Stored data entries
_____

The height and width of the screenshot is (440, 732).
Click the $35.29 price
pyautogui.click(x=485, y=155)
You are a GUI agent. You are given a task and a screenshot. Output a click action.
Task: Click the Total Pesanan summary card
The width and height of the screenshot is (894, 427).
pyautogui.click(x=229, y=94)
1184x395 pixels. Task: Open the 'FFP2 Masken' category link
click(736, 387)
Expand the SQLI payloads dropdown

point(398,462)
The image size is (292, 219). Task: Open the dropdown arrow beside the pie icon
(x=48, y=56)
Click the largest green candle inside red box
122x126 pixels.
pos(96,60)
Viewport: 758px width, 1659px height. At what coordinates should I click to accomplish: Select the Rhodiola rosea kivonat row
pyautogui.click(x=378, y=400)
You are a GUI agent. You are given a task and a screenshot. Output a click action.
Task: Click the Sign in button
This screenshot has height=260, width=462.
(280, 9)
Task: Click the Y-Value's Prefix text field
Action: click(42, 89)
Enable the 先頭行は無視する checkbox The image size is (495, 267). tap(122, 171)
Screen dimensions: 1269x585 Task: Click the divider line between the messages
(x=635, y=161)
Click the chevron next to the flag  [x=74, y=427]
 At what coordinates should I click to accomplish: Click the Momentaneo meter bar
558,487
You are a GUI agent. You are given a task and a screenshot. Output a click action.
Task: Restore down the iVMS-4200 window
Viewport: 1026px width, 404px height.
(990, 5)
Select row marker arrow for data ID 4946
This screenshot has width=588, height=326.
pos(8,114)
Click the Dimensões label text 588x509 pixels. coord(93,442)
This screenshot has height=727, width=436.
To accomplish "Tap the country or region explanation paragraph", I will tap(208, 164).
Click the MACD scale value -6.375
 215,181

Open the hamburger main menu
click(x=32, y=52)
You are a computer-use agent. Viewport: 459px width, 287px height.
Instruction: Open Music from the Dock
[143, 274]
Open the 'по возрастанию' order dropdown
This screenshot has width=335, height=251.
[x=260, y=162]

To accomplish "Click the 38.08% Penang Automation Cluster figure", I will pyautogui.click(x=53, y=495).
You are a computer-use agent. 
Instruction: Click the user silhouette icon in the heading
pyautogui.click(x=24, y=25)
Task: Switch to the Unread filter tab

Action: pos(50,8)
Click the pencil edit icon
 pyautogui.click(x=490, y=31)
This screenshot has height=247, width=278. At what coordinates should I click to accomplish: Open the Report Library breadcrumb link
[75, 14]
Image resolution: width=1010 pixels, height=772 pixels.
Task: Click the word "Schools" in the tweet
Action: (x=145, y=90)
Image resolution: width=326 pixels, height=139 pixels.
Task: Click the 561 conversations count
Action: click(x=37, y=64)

_____

Reproduce the data above in full. Leave nothing out.

The height and width of the screenshot is (440, 732).
Click the $35.29 price
pyautogui.click(x=485, y=155)
You are a GUI agent. You are given a task and a screenshot. Output a click action.
Task: Click the Total Pesanan summary card
The width and height of the screenshot is (894, 427).
pyautogui.click(x=229, y=94)
1184x395 pixels. Task: Open the 'FFP2 Masken' category link
click(736, 387)
Expand the SQLI payloads dropdown

point(398,462)
The image size is (292, 219). Task: Open the dropdown arrow beside the pie icon
(x=48, y=56)
Click the largest green candle inside red box
122x126 pixels.
pos(96,60)
Viewport: 758px width, 1659px height. At what coordinates should I click to accomplish: Select the Rhodiola rosea kivonat row
pyautogui.click(x=378, y=400)
You are a GUI agent. You are given a task and a screenshot. Output a click action.
Task: Click the Sign in button
This screenshot has height=260, width=462.
(280, 9)
Task: Click the Y-Value's Prefix text field
Action: click(42, 89)
Enable the 先頭行は無視する checkbox The image size is (495, 267). tap(122, 171)
Screen dimensions: 1269x585 Task: Click the divider line between the messages
(x=635, y=161)
Click the chevron next to the flag  [x=74, y=427]
 At what coordinates should I click to accomplish: Click the Momentaneo meter bar
558,487
You are a GUI agent. You are given a task and a screenshot. Output a click action.
Task: Restore down the iVMS-4200 window
Viewport: 1026px width, 404px height.
(990, 5)
Select row marker arrow for data ID 4946
This screenshot has width=588, height=326.
pos(8,114)
Click the Dimensões label text 588x509 pixels. coord(93,442)
This screenshot has height=727, width=436.
To accomplish "Tap the country or region explanation paragraph", I will tap(208, 164).
Click the MACD scale value -6.375
 215,181

Open the hamburger main menu
click(x=32, y=52)
You are a computer-use agent. Viewport: 459px width, 287px height.
Instruction: Open Music from the Dock
[143, 274]
Open the 'по возрастанию' order dropdown
This screenshot has width=335, height=251.
[x=260, y=162]

To accomplish "Click the 38.08% Penang Automation Cluster figure", I will pyautogui.click(x=53, y=495).
You are a computer-use agent. 
Instruction: Click the user silhouette icon in the heading
pyautogui.click(x=24, y=25)
Task: Switch to the Unread filter tab

Action: pos(50,8)
Click the pencil edit icon
 pyautogui.click(x=490, y=31)
This screenshot has height=247, width=278. At what coordinates should I click to accomplish: Open the Report Library breadcrumb link
[75, 14]
Image resolution: width=1010 pixels, height=772 pixels.
Task: Click the word "Schools" in the tweet
Action: (x=145, y=90)
Image resolution: width=326 pixels, height=139 pixels.
Task: Click the 561 conversations count
Action: click(x=37, y=64)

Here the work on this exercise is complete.